3. Communicate Your Unavailability During After-Work Hours
Easier said than done, sure, but make an effort to let management and co-workers know when you won’t be available, and stick to that policy. As an FM, you’ll have to be flexible, but you could stipulate that Thursday nights, for example, are off-limits for family time.
“To communicate your boundaries, you could include a statement in your email signature about when you check and don’t check email and how quickly people can expect to receive a response,” Dr. Juliana Breines writes at Psychology Today. “If you stick to your policy, people will learn to work around it (and hopefully won’t expect a response at 2 a.m.)”
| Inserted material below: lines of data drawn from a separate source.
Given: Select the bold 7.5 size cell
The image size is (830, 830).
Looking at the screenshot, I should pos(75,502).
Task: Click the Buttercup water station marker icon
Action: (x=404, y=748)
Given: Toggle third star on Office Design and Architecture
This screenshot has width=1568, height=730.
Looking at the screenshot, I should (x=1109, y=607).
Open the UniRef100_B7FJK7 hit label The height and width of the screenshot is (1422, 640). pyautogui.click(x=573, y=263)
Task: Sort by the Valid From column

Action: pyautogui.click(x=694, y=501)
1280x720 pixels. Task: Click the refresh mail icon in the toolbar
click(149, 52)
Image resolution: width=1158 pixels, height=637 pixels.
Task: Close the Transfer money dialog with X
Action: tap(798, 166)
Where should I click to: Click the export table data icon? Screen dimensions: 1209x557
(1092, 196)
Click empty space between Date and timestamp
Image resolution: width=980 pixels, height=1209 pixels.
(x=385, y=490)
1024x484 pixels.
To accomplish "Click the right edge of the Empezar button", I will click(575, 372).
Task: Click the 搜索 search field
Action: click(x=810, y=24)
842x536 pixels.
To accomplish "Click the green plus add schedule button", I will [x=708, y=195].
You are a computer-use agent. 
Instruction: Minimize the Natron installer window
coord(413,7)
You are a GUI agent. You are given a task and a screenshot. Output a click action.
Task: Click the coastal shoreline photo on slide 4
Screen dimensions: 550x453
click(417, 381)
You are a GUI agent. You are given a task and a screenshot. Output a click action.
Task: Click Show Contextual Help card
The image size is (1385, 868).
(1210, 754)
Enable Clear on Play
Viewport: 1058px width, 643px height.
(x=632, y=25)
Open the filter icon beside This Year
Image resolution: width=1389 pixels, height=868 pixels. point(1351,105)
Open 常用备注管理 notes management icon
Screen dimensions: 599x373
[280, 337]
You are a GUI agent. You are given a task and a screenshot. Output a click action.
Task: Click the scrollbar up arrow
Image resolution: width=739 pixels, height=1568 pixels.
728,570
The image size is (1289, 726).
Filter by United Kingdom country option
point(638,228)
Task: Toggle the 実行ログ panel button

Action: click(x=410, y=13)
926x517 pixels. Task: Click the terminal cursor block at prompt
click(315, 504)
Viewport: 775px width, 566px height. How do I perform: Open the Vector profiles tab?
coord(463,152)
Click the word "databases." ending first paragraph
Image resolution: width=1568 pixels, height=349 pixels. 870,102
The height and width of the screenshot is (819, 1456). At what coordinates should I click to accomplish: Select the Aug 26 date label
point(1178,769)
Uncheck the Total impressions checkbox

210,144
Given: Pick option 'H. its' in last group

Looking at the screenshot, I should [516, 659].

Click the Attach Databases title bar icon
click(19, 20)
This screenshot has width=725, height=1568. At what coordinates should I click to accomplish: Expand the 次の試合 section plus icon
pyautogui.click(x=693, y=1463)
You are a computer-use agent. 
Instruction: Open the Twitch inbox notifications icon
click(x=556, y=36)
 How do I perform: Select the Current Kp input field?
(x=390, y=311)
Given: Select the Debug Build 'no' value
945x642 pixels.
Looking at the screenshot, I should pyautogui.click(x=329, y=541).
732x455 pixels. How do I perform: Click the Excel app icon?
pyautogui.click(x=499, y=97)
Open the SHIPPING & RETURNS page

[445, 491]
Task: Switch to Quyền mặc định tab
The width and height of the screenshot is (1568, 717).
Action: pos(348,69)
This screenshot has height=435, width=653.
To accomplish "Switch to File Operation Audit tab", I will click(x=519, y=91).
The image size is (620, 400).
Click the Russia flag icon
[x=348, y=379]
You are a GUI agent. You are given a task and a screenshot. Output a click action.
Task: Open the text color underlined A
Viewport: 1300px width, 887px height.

4. What Gets Measured Gets Managed: Log the Hours You Spend Working After Hours
The UK’s Mental Health Foundation has excellent tips for maintaining work-life balance, one of which is to keep track of extra hours worked over several weeks or even months, then loop others into your plan to make a healthy change:
“Take account of hours spent worrying or thinking about work when assessing your work–life balance. These are a legitimate part of work and a good indicator of work-related stress. If possible, assess your work–life balance with your colleagues and with the support and involvement of managerial staff. The more visible the process, the more likely it is to have an effect.”
Being able to hand off responsibilities is one of the great perks of being a manager. Take advantage of that ability.
“Letting your staff or team members take on some responsibility not only gives you a break, but lets them grow as employees,” Supercompressor’s Joe Oliveto writes at Huffington Post. “It’s a lot easier for you to chill at home when you’re confident that someone else is making sure the office doesn’t burn down.”